Dynamique économique des territoires
Ainsi, malgré la faible valeur du commerce international de Madagascar avec l’Ukraine et la Russie – qui est estimée à 0,2 % et 1,7 % en matière d’exportation et d’importation – le système économico-politique malgache n’a pas été épargné par l’existence de conflits entre ces deux pays. Ces crises s’ajoutent également aux impacts de la pandémie de la Covid-19 qui a mis à terre l’économie du pays.
Cette situation qui résulte des facteurs endogènes et exogènes est un bon exemple de la nécessité de mise en place d’un Système national d’intelligence économique (SNI). L’objectif ultime de cette initiative est de renforcer la dynamique économique des territoires, en mettant en œuvre le marketing territorial, et d’améliorer la compétitivité du pays en matière de production. Le système national d’intelligence économique consiste à mettre en avant des axes principaux comme la production de connaissances sur la politique des échanges, le développement du secteur recherche et formation, l’instauration du système de sécurité économique ainsi que la conception et la mise en œuvre de la stratégie d’influence d’État.
La production de connaissances permet aux acteurs économiques et sociaux de concevoir les stratégies de développement territorial. L’action principale de ce volet « connaissance » est de garantir les compétences des universitaires, des agents de l’État et des entrepreneurs en matière de planification stratégique, de Business intelligence (BI) et d’intelligence économique. En ce qui concerne la sécurité économique, elle permettra d’élaborer la stratégie de conception des patrimoines et de la sécurité du système d’information pour protéger les données stratégiques.
Veille stratégique
Dans la dernière composante du SNI, l’implication de l’État dans la démarche d’institutionnalisation de l’intelligence économique constitue une pierre angulaire du développement territorial. Puisqu’il s’agit d’un concept nouveau à Madagascar, les étapes de l’institutionnalisation de l’IE doit tenir compte de la mise en œuvre de la politique nationale de l’intelligence économique, de l’élaboration d’un cadre réglementaire et de la création d’une structure étatique spécialisé. L’État doit assurer la connectivité des villes par la mise en place des infrastructures routières, de la politique de sécurité, etc.

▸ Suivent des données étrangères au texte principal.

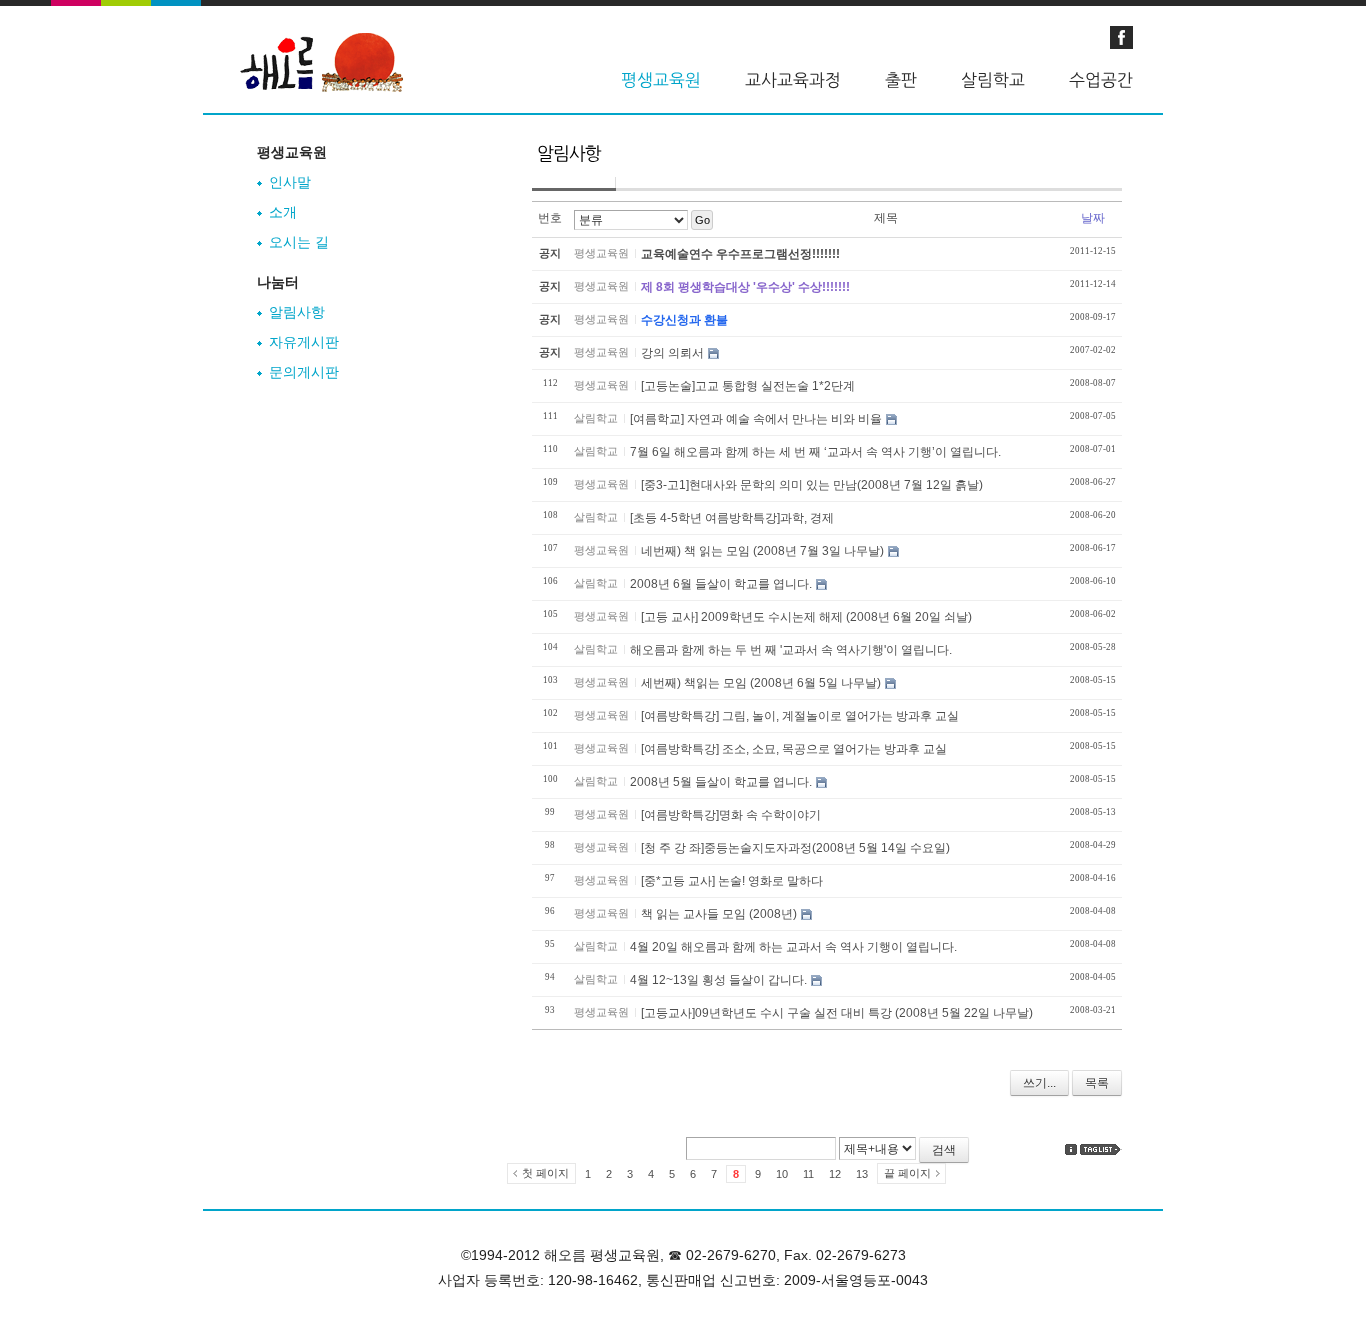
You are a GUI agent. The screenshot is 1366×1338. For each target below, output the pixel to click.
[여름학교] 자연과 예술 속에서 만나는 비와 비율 (756, 419)
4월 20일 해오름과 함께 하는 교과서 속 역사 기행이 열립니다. (793, 947)
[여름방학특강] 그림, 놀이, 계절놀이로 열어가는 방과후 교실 (800, 716)
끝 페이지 (907, 1173)
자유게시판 (304, 342)
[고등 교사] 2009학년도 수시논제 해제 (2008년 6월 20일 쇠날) (806, 617)
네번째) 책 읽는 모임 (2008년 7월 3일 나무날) (762, 551)
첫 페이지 (545, 1173)
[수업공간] (1101, 80)
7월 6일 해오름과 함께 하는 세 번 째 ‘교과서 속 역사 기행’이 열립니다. (815, 452)
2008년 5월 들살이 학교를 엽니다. (721, 782)
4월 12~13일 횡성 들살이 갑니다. (718, 980)
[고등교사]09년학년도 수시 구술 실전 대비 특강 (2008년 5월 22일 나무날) (837, 1013)
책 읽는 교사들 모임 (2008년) (719, 914)
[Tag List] (1101, 1149)
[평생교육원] (661, 80)
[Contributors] (1071, 1149)
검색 (944, 1150)
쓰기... (1039, 1083)
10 (782, 1174)
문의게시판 (304, 372)
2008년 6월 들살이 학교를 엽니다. (721, 584)
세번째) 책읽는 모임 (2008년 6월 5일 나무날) (761, 683)
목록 (1097, 1083)
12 (835, 1174)
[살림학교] (993, 80)
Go (702, 220)
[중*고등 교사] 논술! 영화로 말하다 (732, 881)
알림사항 (297, 312)
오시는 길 (299, 242)
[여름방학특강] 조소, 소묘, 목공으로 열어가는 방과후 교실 (794, 749)
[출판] (901, 80)
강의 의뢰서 (672, 353)
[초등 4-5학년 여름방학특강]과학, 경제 (732, 518)
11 (808, 1174)
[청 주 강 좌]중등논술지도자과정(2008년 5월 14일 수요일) (795, 848)
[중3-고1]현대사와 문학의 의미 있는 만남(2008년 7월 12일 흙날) (812, 485)
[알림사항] (569, 163)
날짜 (1093, 218)
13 (862, 1174)
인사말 (290, 182)
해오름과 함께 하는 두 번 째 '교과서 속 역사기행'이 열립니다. (791, 650)
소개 (283, 212)
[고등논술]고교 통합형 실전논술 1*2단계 (748, 386)
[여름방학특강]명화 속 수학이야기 (731, 815)
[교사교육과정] (793, 80)
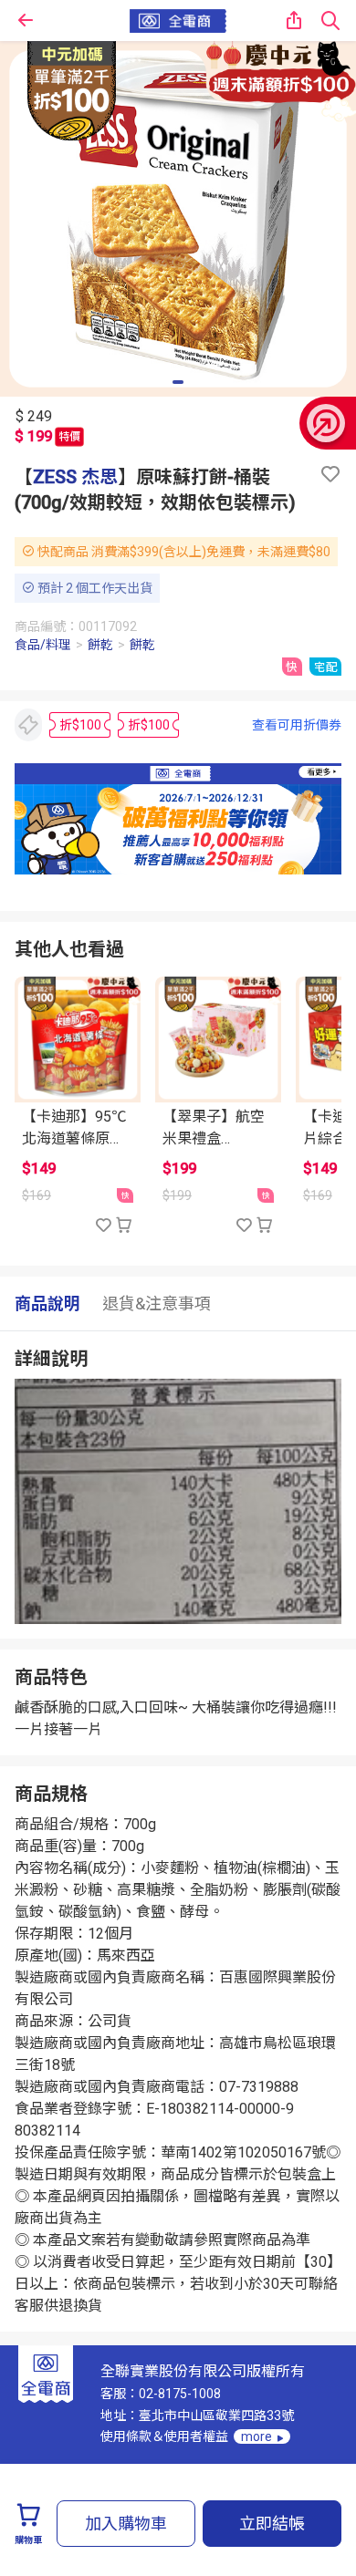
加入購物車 (126, 2523)
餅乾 (100, 644)
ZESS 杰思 (75, 477)
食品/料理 (43, 644)
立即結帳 (272, 2523)
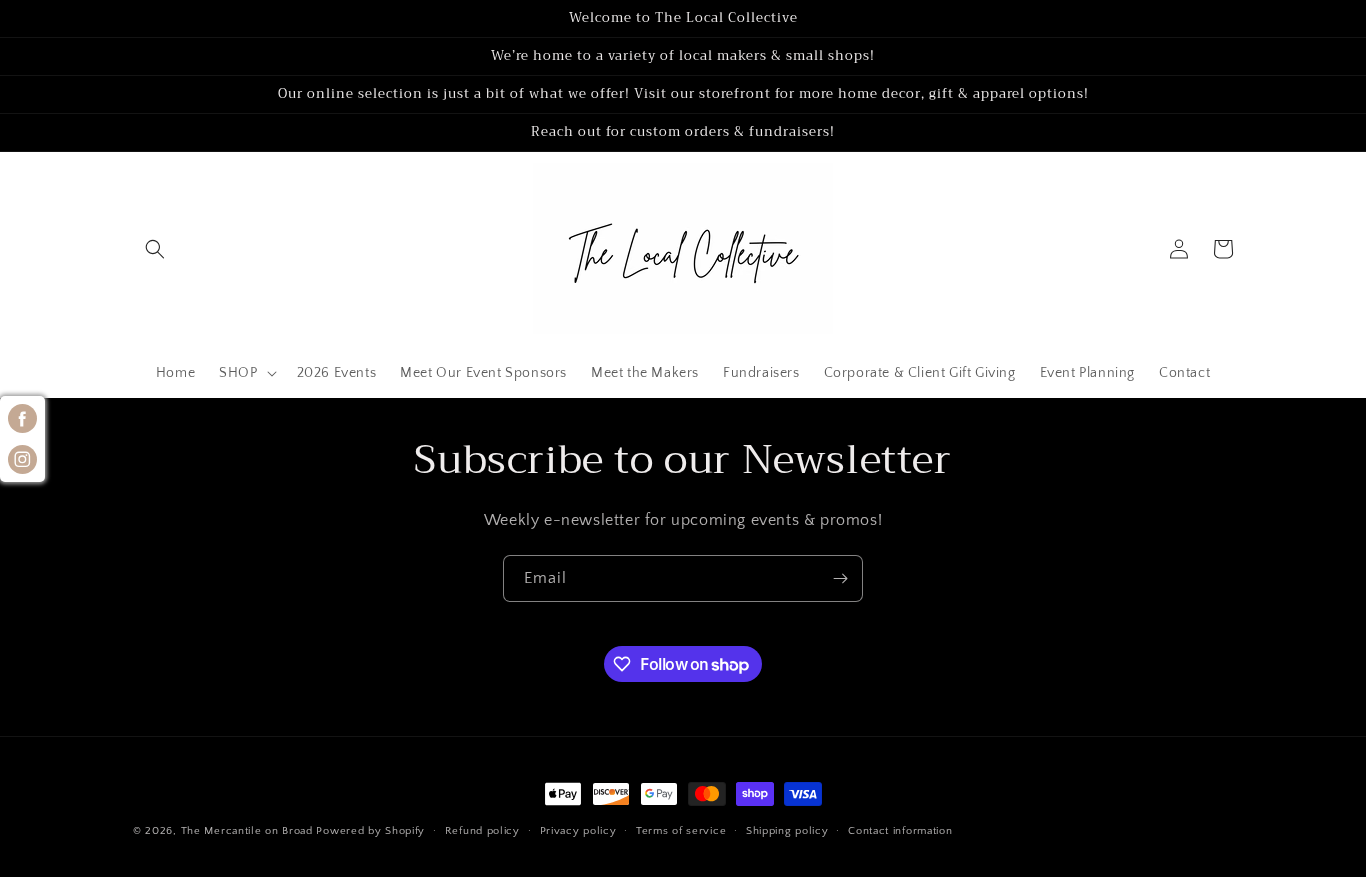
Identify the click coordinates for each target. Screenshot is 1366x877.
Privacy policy (578, 831)
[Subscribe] (840, 578)
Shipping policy (787, 831)
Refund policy (482, 831)
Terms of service (681, 831)
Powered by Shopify (370, 831)
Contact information (900, 831)
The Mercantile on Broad (247, 831)
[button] (155, 249)
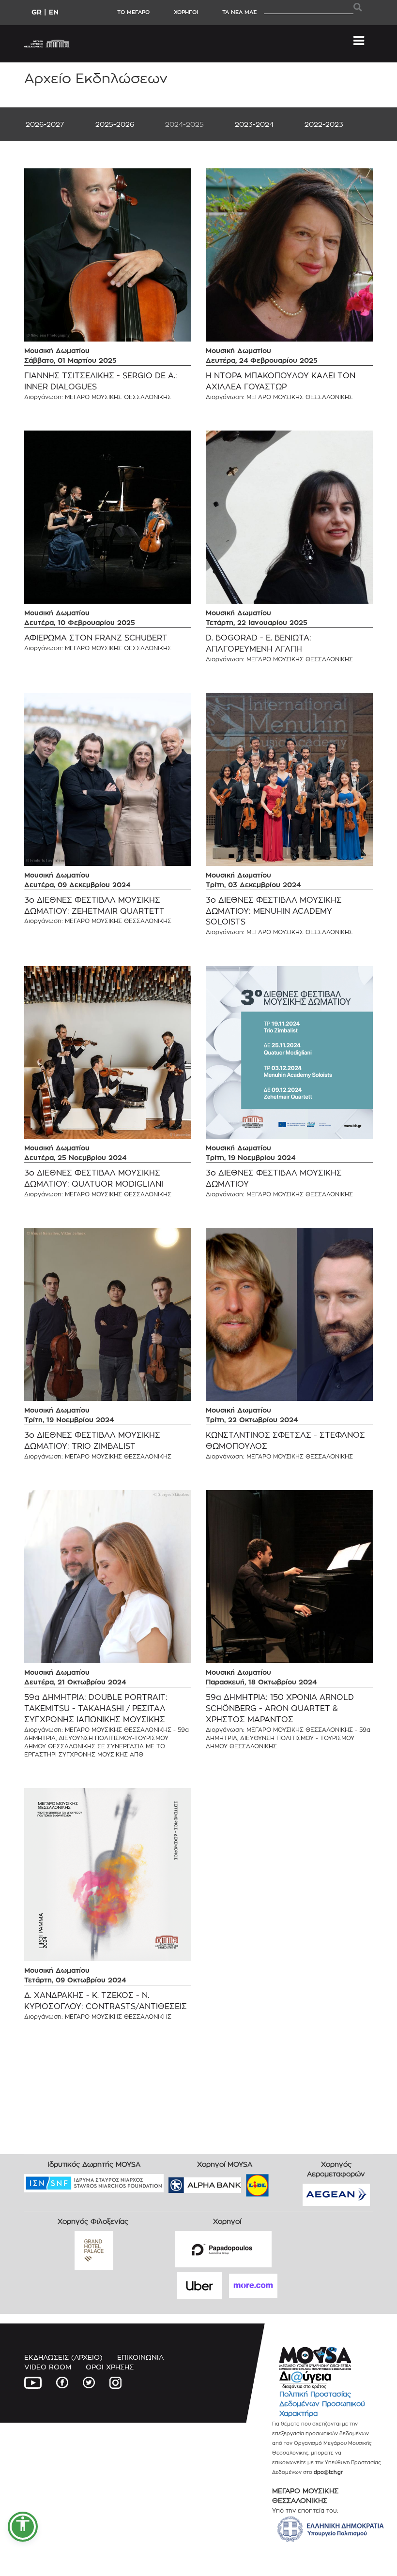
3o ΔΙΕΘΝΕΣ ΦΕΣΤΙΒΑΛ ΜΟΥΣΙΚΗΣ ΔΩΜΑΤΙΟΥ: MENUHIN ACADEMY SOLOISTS (274, 911)
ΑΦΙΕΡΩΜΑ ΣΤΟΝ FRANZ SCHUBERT (96, 638)
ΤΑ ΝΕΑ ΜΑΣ (239, 12)
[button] (23, 2527)
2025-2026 (114, 124)
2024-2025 (184, 124)
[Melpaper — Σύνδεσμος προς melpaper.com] (285, 2182)
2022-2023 (324, 124)
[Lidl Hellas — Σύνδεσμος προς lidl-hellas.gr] (243, 2182)
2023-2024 (254, 124)
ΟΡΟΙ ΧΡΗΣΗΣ (110, 2366)
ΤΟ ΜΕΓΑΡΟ (133, 12)
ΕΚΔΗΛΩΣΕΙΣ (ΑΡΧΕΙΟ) (63, 2357)
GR (36, 11)
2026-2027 (45, 124)
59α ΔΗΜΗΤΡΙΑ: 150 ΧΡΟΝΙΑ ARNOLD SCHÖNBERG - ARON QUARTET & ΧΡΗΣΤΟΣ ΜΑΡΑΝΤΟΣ (280, 1708)
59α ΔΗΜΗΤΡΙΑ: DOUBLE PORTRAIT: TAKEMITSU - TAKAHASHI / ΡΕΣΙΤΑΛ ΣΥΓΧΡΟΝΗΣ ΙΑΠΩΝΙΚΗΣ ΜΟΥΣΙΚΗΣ (96, 1708)
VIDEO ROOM (47, 2366)
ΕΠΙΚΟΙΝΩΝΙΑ (140, 2357)
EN (54, 11)
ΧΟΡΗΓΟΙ (186, 12)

Dans le domaine de la politique de sécurité économique et de compétitivité, il doit maîtriser sa sphère d’influence en assurant la protection des secteurs stratégiques nationaux. Dans ce cadre d’action, il est indispensable d’instaurer le système de veille stratégique pour surveiller l’évolution de l’environnement interne et externe de l’économie et d’anticiper les décisions stratégiques en matière d’échanges commerciaux et de compétitivité internationale.
D’une manière générale, l’application de l’intelligence économique au niveau du système économique de Madagascar permettra non seulement de protéger les secteurs stratégiques nationaux face à la concurrence étrangère, mais aussi de garantir l’attractivité territoriale et le développement inclusif. Dans cette démarche, la maîtrise des technologies clés et de la stratégie d’influence constitue une condition inéluctable de développement.